Book Pragmatism  Objectivity  and Experience

Download or read book Pragmatism Objectivity and Experience written by Steven Levine and published by Cambridge University Press. This book was released on 2019-01-24 with total page 273 pages. Available in PDF, EPUB and Kindle. Book excerpt: In this book Steven Levine explores the relation between objectivity and experience from a pragmatic point of view. Like many new pragmatists he aims to rehabilitate objectivity in the wake of Richard Rorty's rejection of the concept. But he challenges the idea, put forward by pragmatists like Robert Brandom, that objectivity is best rehabilitated in communicative-theoretic terms - namely, in terms that can be cashed out by capacities that agents gain through linguistic communication. Levine proposes instead that objectivity is best understood in experiential-theoretic terms. He explains how, in order to meet the aims of the new pragmatists, we need to do more than see objectivity as a norm of rationality embedded in our social-linguistic practices; we also need to see it as emergent from our experiential interaction with the world. Innovative and carefully argued, this book redeems and re-actualizes for contemporary philosophy a key insight developed by the classical pragmatists.
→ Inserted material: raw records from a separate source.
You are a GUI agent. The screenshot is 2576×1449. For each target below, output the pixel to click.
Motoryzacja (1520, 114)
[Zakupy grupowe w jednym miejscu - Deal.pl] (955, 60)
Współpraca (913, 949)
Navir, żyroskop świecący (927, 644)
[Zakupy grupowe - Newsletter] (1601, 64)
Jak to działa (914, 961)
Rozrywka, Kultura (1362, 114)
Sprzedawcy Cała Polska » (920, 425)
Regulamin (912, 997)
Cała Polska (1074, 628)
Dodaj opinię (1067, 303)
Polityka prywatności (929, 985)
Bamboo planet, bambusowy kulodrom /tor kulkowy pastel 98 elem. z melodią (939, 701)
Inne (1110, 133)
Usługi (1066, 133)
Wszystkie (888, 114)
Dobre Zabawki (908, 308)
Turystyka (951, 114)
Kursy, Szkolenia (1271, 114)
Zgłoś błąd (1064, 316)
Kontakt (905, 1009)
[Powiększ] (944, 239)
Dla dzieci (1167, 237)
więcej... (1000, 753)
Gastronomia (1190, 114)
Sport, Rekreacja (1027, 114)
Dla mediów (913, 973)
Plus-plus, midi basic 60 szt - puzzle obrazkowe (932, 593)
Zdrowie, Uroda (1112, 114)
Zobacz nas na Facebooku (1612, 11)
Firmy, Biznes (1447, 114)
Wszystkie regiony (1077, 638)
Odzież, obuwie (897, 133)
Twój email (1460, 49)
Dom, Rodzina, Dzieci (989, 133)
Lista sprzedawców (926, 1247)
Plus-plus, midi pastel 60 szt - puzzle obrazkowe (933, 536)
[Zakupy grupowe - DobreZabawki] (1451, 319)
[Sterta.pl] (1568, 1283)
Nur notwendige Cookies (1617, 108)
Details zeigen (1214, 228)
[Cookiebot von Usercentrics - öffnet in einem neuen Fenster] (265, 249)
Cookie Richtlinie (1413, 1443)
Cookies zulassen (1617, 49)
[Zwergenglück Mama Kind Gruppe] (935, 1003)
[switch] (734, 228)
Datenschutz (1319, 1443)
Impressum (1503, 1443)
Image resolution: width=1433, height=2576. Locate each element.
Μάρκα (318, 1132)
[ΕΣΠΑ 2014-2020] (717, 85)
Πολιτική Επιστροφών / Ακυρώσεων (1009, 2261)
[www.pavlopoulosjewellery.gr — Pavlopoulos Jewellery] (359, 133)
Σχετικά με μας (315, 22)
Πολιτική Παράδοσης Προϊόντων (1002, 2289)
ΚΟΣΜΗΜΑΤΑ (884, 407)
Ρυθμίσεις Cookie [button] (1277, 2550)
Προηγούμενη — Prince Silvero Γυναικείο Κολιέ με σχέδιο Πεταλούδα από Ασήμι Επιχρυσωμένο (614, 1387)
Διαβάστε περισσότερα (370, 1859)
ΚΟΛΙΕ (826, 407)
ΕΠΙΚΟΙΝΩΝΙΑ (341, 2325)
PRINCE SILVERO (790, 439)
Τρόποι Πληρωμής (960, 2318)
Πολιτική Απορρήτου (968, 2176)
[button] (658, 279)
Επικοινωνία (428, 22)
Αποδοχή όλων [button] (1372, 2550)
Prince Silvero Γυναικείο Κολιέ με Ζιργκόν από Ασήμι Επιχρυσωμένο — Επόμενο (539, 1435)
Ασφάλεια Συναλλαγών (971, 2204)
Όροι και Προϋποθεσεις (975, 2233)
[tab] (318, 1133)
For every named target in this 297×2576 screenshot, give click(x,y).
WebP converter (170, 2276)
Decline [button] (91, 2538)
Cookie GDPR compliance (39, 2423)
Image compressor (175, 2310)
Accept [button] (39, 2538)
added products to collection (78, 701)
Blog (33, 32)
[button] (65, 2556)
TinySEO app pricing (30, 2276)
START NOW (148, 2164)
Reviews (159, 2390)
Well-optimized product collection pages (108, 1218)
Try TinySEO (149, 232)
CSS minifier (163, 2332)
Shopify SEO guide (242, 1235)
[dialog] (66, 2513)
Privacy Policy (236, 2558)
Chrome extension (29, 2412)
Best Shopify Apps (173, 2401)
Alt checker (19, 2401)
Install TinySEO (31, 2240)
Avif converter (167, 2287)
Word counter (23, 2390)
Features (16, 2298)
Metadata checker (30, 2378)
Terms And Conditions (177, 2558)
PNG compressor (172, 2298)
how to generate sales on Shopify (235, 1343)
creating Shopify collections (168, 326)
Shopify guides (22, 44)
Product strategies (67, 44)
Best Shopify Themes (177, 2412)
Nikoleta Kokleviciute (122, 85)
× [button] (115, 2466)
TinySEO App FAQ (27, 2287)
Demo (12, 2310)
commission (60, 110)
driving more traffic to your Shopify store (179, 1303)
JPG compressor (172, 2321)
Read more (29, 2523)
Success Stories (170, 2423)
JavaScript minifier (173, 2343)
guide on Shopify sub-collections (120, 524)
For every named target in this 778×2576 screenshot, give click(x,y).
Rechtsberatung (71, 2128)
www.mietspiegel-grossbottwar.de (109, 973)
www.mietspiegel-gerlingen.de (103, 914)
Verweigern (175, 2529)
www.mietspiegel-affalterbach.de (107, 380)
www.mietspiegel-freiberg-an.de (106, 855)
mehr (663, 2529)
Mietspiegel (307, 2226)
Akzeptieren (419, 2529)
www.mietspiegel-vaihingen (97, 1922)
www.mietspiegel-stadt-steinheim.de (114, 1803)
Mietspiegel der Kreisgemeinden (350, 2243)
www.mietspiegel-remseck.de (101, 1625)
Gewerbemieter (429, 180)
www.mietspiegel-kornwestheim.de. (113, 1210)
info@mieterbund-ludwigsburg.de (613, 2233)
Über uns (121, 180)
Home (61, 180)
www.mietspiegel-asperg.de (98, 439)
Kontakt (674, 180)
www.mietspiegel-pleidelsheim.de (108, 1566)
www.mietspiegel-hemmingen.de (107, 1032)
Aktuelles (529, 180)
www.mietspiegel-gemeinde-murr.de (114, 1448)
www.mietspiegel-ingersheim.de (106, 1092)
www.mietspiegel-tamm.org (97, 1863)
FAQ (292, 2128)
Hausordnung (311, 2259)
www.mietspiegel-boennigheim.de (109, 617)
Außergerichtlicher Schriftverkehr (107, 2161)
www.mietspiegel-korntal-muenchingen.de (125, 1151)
Book Turbulence  Empowerment and Marginalisation in International Education Governance Systems

Download or read book Turbulence Empowerment and Marginalisation in International Education Governance Systems written by Alison Taysum and published by Emerald Group Publishing. This book was released on 2018-12-07 with total page 340 pages. Available in PDF, EPUB and Kindle. Book excerpt: This book presents a new theory of empowerment, exploring how senior leaders can navigate turbulence within governance systems to empower young societal innovators for equity, renewal, and peace.

Book Equality Beyond Debate

    Book Details:
  • Author : Jeff Jackson
  • Publisher : Cambridge University Press
  • Release : 2018-10-11
  • ISBN : 1108428576
  • Pages : 315 pages

Download or read book Equality Beyond Debate written by Jeff Jackson and published by Cambridge University Press. This book was released on 2018-10-11 with total page 315 pages. Available in PDF, EPUB and Kindle. Book excerpt: Links democracy with the process of overcoming severe social inequality, rather than with ideal forms of political debate.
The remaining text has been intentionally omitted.